Submitted December 5, 2007
Accepted April 20, 2008
Peripheral deletional tolerance of alloreactive CD8 but not CD4 T cells is dependent on the PD-1/PD-L1 pathway
Fabienne Haspot, Thomas Fehr, Carrie Gibbons, Guiling Zhao, Timothy Hogan, Tasuku Honjo, Gordon J. Freeman, and Megan Sykes*
Massachusetts General Hospital/Harvard Medical School, Transplantation Biology Research Center, Boston, MA, United States
Dept. of Medical Chemistry, Faculty of Medicine Kotzin, Kyoto University, Yoshida-Konoe, Sakyo-ku, Kyoto, Japan
Dana-Farber Cancer Institute/Harvard Medical School, Dept of Medical Oncology/Dept of Medicine, Boston, MA, United States
* Corresponding author; email: megan.sykes{at}tbrc.mgh.harvard.edu.
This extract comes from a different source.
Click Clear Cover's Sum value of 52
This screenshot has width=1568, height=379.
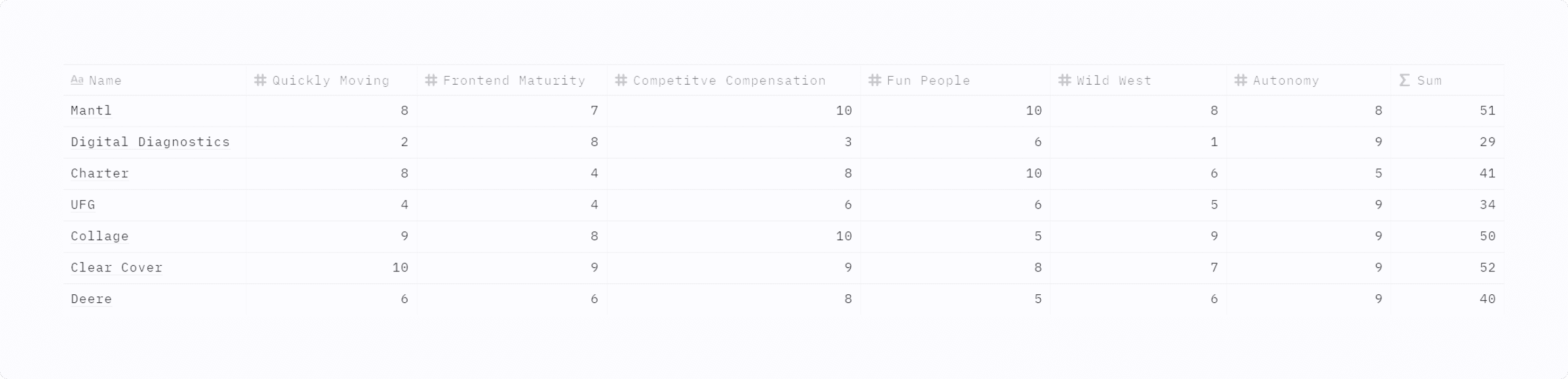point(1447,268)
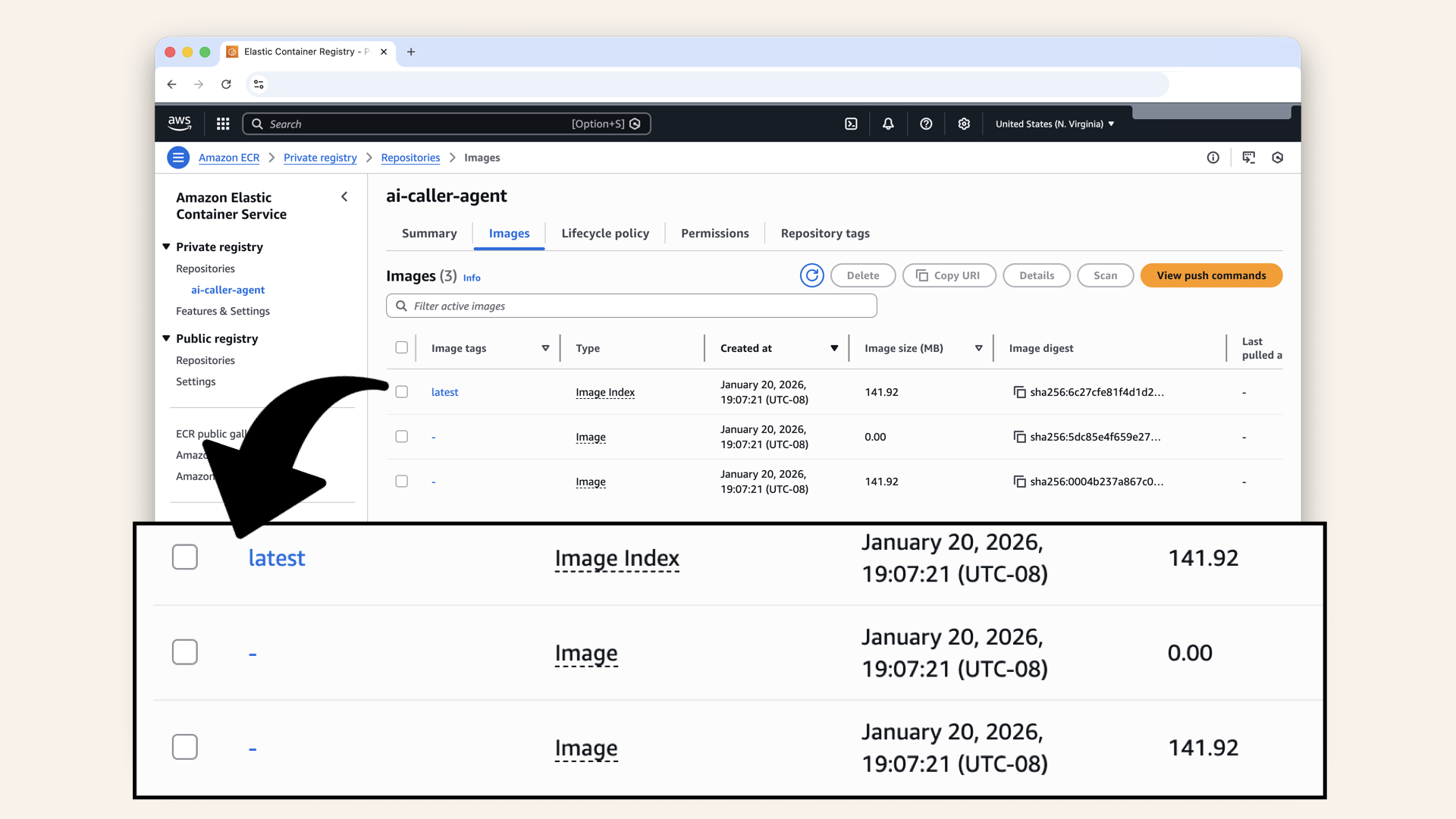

While interaction between programmed death-1 (PD-1) and the ligand PD-L1 has been shown to mediate CD8 cell exhaustion in the setting of chronic infection or the absence of CD4 help, a role for this pathway in attenuating early alloreactive CD8 cell responses has not been identified. We demonstrate that the PD-1/PD-L1 pathway is needed to rapidly tolerize alloreactive CD8 cells in a model that requires CD4 cells and culminates in CD8 cell deletion. This protocol involves allogeneic bone marrow transplantation (BMT) following conditioning with low-dose total body irradiation and anti-CD154 antibody. Tolerized donor-reactive T cell receptor transgenic CD8 cells are shown to be in an abortive activation state prior to their deletion, showing early and prolonged expression of activation markers (compared to rejecting CD8 cells) while being functionally silenced by Day 4 after transplantation. Although both tolerized and rejecting alloreactive CD8 cells upregulate PD-1, CD8 cell tolerance is dependent on the PD-1/PD-L1 pathway. In contrast, CD4 cells are tolerized independently of this pathway following BMT with anti-CD154. These studies demonstrate a dichotomy between the requirements for CD4 and CD8 tolerance and identify a role for PD-1 in the rapid tolerization of an alloreactive T cell population via a deletional mechanism.